Guest blogger D. J. Moore noticed that we’ve not been covering IT content as much as we have in the past, and this saddened him. In an effort to correct our course, he’s submitted these 10 simple steps to operating Microsoft’s System Preparation Tool so that we might pass them along to you. Enjoy!
SysPrep was developed by Microsoft to make it easier for IT departments that prepare machines from cloned images of Windows. When you image a hard drive it retains old registry entries, device drivers, and product keys, and all of this has to be removed for a new system to operate correctly on a network of computers and devices (known in the IT industry as a domain). Running SysPrep is simple. It is also an alternative way to do a little spring cleaning of a computer before doing a full-fledged reinstall of Windows.
Reminder! Please make sure that you have all Product Keys for Windows and Microsoft Office before beginning this process.
Here are 10 simple steps to operating the System Preparation Tool.
To invoke SysPrep:
Start > Computer > Local Disk (C:) > Windows > System32 > sysprep > sysprep.exe
When the System Preparation Tool 3.14 dialog box pops up, make sure the following settings are in place: System Cleanup Action: from the drop-down menu choose Enter System Out-of-Box Experience (OOBE) and check the Generalize checkbox. For the Shutdown Options I recommend Reboot, but Shutdown is also a viable choice. If you are currently busy with something, you may choose Quit.
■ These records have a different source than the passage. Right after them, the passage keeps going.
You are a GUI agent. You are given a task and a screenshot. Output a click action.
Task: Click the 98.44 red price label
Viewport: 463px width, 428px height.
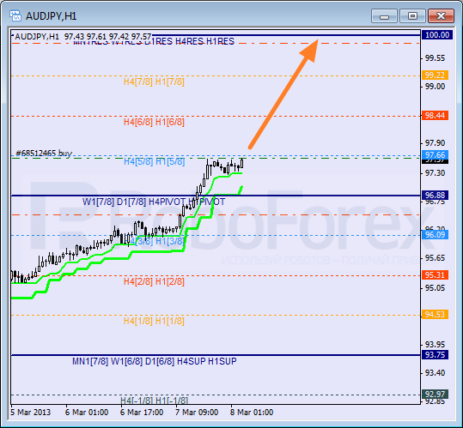[436, 115]
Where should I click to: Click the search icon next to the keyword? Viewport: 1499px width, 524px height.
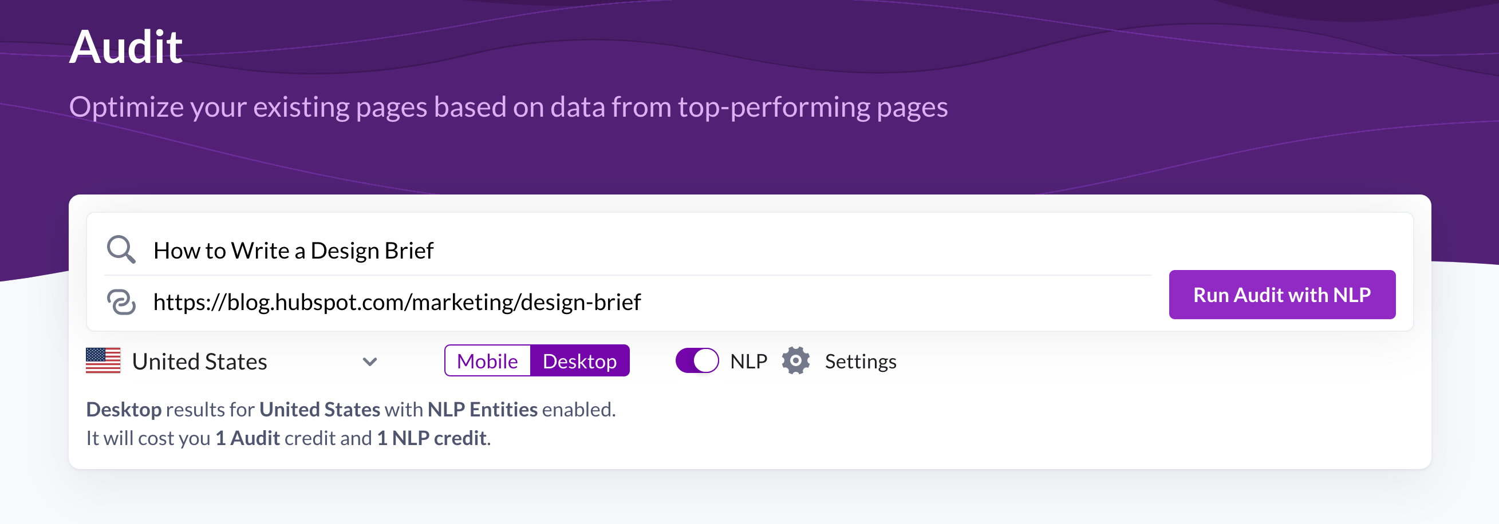click(x=120, y=249)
Depending on the speed of your configured System Unit, the next process could take up to five minutes once you click the OK button. The computer will then reboot (or wait for reboot or shutdown) and begin the preparation procedures. Upon boot it will start by updating the registry, refreshing services, and installing device drivers.
You will then be prompted by a dialog box called Set Up Windows. Here you will choose your country or region, time and currency, and keyboard layout. The most likely choices are often preselected. Proceed by clicking the Next button.
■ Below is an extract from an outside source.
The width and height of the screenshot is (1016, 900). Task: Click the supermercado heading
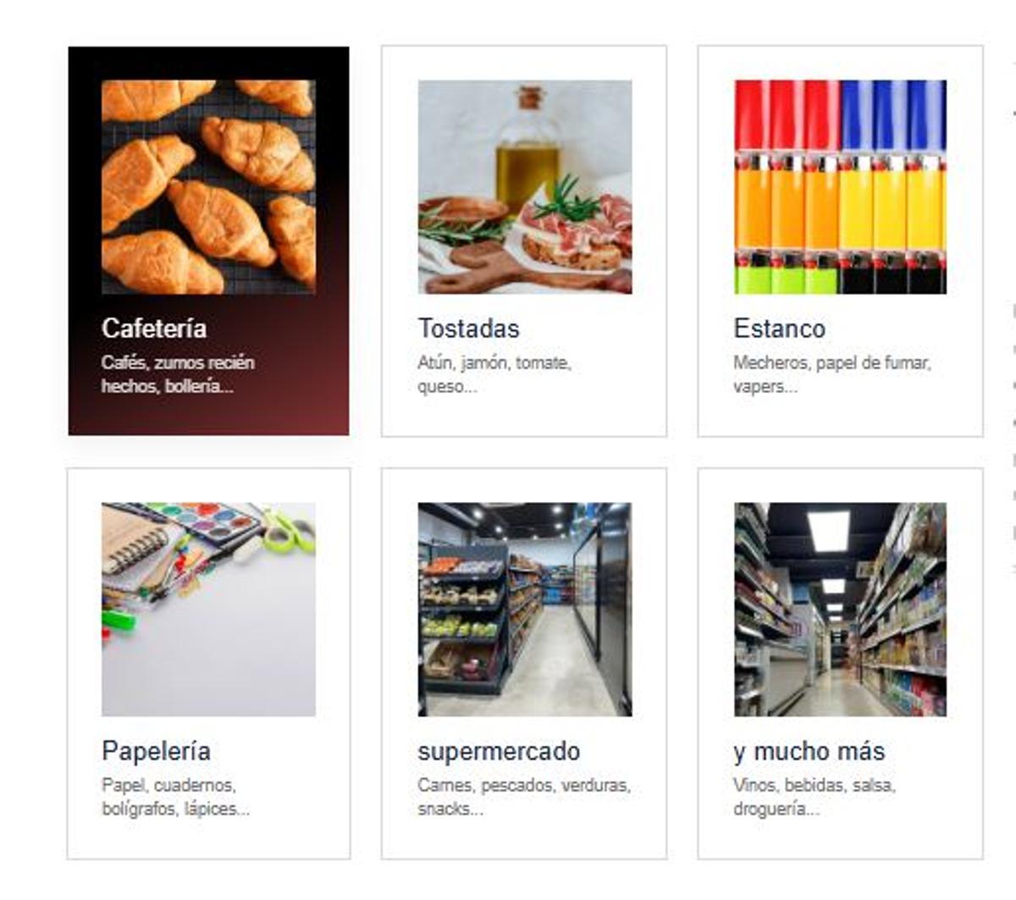[500, 752]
You will then be asked to make a user name (name of new local admin account). This name will appear on the Windows User Login screen. Choose a computer name (host name), which is also suggested for you. I recommend not using personally identifiable information, but make sure to choose something descriptive enough for you to understand.
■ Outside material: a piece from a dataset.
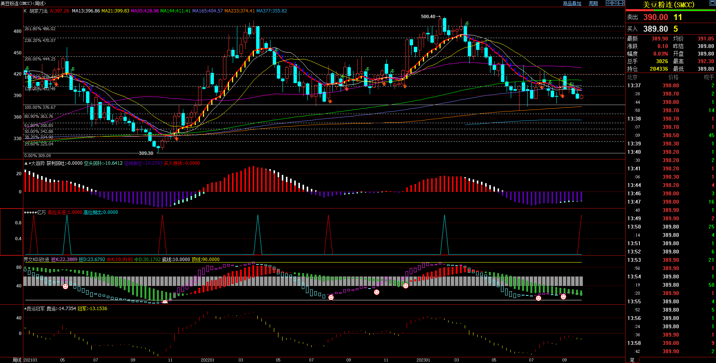Select the 笔 tick tab
Screen dimensions: 716x363
point(632,360)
After clicking Next again, you will be confronted to make a password, which I recommend, but it is not necessary at this point. Click Next.
Windows 7 licensing terms have to be accepted by checking the “I accept the license terms” box and clicking Next.
On this screen, depending on your environment and reasoning, choose how you would like Windows Updates to operate. I suggest using the recommended settings, but you can also choose to install only important updates, also known as critical updates, or have it ask you at a later time. If you choose to be asked later, it will only “ask” when you launch Windows Updates from the Start menu. Again, click Next.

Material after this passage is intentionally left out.